Early Monday morning post while I’m trying to find the mood to start working :)

I’ve had this question on my mind for a while: why are different open-source communities so different in how they behave?

Maybe it’s just my personal experience, but I’ve had some interaction with a few different communities, mostly Home Assistant and Zephyr.

With Home Assistant, things almost always went very smoothly for me. A few times I created tickets describing problems, a few times I sent pull requests with fixes, and honestly, I was very pleasantly surprised. Surprised by how friendly other contributors are and how much they actually try to help. If there is a problem, people discuss it, help figure it out, and help bring it to a solution.

With Zephyr, I have a slightly different impression so far.
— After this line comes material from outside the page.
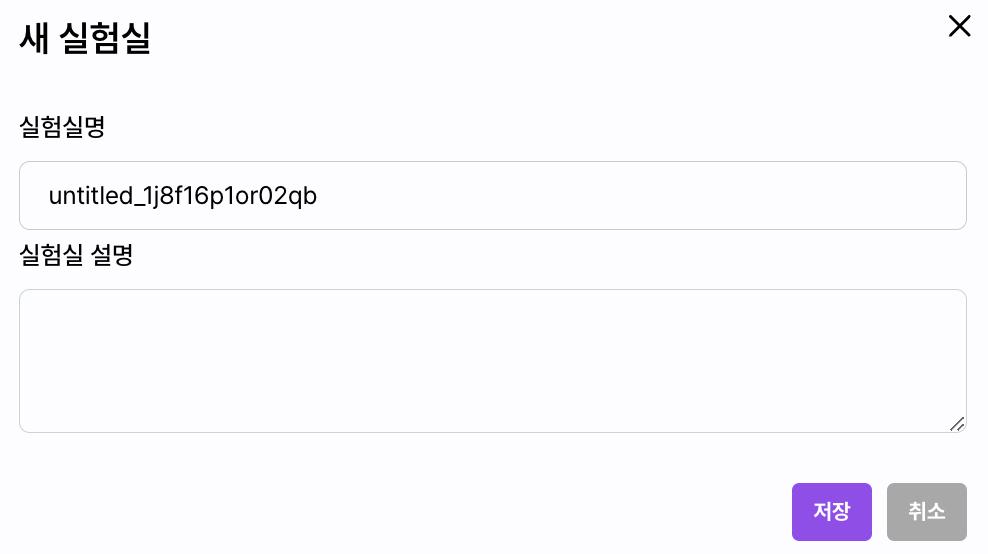
Task: Click the 새 실험실 dialog title
Action: (85, 38)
It feels like it’s quite difficult to propose changes there, even when you bring a solution to a specific problem. And that feels a bit strange, because Zephyr is a big and really cool project.

Maybe Zephyr just follows its rules much more strictly, and I just haven’t reached that zen yet :) Maybe this is generally typical for embedded projects? It seems to me that there are not many projects at Zephyr’s level, and it brings together a significant part of the people working in embedded development.

On the other hand, Home Assistant is one of many open-source projects, and maybe it simply has a different communication culture and a different entry barrier.

People from embedded, do you often propose fixes to open-source projects?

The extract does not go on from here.